_EXERCISE DETAILS_: The answer should be the lines from the one with "Résultats: Mardi 15" through the final line of the entries, restated word for word.

_TASK INPUT_:

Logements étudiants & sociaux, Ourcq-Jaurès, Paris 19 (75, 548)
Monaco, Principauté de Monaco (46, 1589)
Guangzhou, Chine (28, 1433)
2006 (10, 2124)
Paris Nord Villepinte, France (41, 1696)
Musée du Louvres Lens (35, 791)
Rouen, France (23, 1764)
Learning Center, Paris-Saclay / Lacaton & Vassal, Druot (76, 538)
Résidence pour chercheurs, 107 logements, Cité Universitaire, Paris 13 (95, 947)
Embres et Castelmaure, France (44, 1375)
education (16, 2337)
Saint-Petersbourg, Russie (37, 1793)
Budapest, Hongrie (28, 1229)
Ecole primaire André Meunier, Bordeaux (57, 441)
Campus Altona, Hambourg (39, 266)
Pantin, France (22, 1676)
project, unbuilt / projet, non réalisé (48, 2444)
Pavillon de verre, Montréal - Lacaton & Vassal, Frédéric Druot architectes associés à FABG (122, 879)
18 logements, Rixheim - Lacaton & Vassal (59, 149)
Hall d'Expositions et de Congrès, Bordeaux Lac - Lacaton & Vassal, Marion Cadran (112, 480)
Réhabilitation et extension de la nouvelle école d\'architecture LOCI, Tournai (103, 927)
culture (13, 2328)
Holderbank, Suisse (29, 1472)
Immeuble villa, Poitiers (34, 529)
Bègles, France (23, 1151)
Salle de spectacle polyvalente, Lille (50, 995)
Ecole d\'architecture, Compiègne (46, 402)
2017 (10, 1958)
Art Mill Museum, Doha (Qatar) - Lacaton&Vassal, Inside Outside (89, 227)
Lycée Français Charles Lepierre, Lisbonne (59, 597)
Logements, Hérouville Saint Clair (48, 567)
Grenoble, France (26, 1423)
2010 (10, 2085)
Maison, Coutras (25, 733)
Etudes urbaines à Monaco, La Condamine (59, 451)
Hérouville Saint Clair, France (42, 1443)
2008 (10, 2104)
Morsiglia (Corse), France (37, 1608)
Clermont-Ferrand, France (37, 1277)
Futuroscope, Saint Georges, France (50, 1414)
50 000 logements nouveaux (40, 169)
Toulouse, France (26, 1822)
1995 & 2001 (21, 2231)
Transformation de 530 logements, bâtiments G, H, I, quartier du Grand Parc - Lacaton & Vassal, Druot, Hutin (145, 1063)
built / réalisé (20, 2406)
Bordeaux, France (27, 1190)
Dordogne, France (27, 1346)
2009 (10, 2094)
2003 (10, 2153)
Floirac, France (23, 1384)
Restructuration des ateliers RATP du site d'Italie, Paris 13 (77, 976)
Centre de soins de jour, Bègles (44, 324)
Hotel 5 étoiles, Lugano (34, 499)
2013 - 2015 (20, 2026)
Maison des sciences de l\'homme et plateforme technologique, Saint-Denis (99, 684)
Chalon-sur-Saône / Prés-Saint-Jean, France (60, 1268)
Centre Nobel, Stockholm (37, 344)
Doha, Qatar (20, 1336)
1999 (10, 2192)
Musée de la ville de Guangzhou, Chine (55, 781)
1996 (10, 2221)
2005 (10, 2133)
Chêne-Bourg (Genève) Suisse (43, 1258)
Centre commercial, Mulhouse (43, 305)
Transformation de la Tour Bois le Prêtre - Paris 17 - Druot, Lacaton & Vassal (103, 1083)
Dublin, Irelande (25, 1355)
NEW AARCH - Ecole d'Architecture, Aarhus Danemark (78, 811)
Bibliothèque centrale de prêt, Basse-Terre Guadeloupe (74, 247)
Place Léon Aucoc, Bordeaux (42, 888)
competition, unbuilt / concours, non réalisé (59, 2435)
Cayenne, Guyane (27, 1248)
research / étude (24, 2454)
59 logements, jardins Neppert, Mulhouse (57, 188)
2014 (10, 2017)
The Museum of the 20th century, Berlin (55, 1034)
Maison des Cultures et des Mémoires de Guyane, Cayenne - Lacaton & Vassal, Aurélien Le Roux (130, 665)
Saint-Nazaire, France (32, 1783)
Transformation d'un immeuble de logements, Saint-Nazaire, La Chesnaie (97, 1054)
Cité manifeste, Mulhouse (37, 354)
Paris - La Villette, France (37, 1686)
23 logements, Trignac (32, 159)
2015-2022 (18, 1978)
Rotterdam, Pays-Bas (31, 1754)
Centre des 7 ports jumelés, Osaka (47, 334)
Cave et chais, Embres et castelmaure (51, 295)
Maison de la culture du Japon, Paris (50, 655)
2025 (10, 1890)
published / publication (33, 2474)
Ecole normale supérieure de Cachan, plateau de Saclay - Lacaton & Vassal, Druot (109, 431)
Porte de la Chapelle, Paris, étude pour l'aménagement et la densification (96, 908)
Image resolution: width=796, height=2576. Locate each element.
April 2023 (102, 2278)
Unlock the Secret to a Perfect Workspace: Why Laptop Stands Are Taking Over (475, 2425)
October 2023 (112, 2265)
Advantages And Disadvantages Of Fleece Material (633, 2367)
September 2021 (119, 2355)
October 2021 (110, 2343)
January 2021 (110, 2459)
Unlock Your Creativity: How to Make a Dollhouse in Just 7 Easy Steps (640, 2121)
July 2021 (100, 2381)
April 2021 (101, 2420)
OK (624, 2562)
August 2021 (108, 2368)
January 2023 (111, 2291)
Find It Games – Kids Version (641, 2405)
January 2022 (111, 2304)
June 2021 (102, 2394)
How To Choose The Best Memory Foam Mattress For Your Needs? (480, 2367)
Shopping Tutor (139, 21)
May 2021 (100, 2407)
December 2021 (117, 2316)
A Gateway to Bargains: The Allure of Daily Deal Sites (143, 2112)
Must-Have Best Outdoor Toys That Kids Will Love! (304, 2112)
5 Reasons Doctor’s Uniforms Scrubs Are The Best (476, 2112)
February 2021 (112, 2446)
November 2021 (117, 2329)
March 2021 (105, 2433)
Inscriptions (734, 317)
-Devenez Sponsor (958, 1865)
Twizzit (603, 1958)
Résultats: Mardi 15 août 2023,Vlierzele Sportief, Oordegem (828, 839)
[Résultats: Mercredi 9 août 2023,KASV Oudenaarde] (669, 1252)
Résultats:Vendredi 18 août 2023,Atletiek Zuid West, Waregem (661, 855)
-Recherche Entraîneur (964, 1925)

_SOLUTION FOR THIS EXERCISE_:
Résultats: Mardi 15 août 2023,Vlierzele Sportief, Oordegem (828, 839)
[Résultats: Mercredi 9 août 2023,KASV Oudenaarde] (669, 1252)
Résultats:Vendredi 18 août 2023,Atletiek Zuid West, Waregem (661, 855)
-Recherche Entraîneur (964, 1925)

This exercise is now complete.